In the closing years of the sixteenth century, Ireland was so unpopular with English soldiers that a troop of one hundred recruits from Cheshire numbered only sixteen by the time that they reached Connaught, mostly through desertion.   Often, recruits were shipped to Ireland without weapons, shoes or even items of clothing, so that they would not be tempted to run away and sell their equipment.
---Pete Gritton

Charades anyone?
One of the (many) difficulties that plagued the Austrians in the Seven Weeks War were the multiplicity of languages used by the various nationalities that made up the army.   Officers spoke German, the language of command.   Unfortunately the soldiers often did not speak German; nor did the regimental commanding officers speak the regiment's native tongue.   Understandably this made communication difficult.   One regiment at Münchengrätz was accused of cowardice after the regiment did not obey an ordered bayonet charge at the Prussian positions.   One officer retorted, "The regiment fought bravely until nightfall, when the officers could no longer pantomime examples [of what was needed]."
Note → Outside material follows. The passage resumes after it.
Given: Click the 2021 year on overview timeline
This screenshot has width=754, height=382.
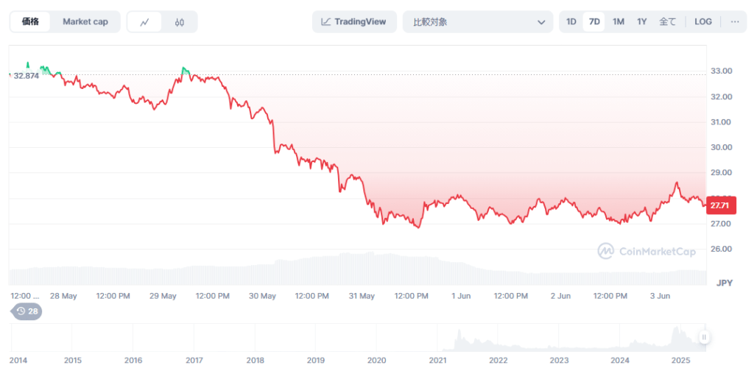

[By the 1500s, the English Longbowmen's skill had sadly declined from their peak in the Hundred Years War]   Even enthusiasts for the bow had to admit that Frenchmen and Reiters in battle were apt in contempt to "...turn up their tails and cry: 'shoot English!'", though maintaining that an archer of an earlier generation would have had "the breech of such a varlet nailed to his bum with one arrow, and another feathered in his bowels, before he should have turned about to see who shot the first".
---George Gush

[During the Albigensian Crusade in 1209]  Contemporary accounts say that over 7000 people were slaughtered, locked in the church which was then set on fire.   Those who were not burned were put to the sword.   During the massacre, one horrified onlooker rushed up to the papal legate, the Abbot of Cireaux, and reminded him that there were Catholics as well as heretics in the burning church.   The papal legate then made a remark that has resounded through the centuries.   "Kill them all", he said, "God will know his own."
---Malcolm Billings

Caveat Emptor
[During the Dark Ages, Arab raiders often scoured Italy in search of slaves]   ...some raiders on the Adriatic side of the [Italian] peninsula had abducted a bishop and were holding him for ransom when he suddenly died; unfazed they delivered him back propped up in full regalia, and collected the ransom before the ransomers discovered they had redeemed a dead body.
---Barbara M. Kruetz

Tactful Ancient Diplomacy
Heraclius Noblest of the Gods, King and Master of the whole Earth, Son of the great Hormisdas, [Persian King] CHOSROES, to [Byzantine Emperor] Heraclius, his vile and insensate slave;
Refusing to submit to our rule, you call yourself lord and sovereign.  You seize and distribute our treasure, you deceive our servants.  You never cease to annoy us with your bands of brigands.  Have I not destroyed you Greeks?  You say that you trust in God; why then has he not delivered out of my hand Caesarea, Jerusalem, Alexandria?...Could I not also destroy Constantinople?
---Letter from Chrosoes II to Heraclius.

The .45 inch calibre Martini-Henry rifles had a tremendous recoil.
...[England's] soldiers have gallantly fired on the enemy when they knew full well what a horrible punishment they were to receive from the brutal recoil of their weapons, and have borne their torture with true English grit.  An English officer informed the writer that the practice was a great aid to gallantry in battle in South Africa, for "when a fellow has been so brutally pounded by his own rifle half a hundred times, he doesn't so much mind having an assegai as big as a shovel stuck through him; it's rather a relief, don't you know."
---W.W Kimball, 1889.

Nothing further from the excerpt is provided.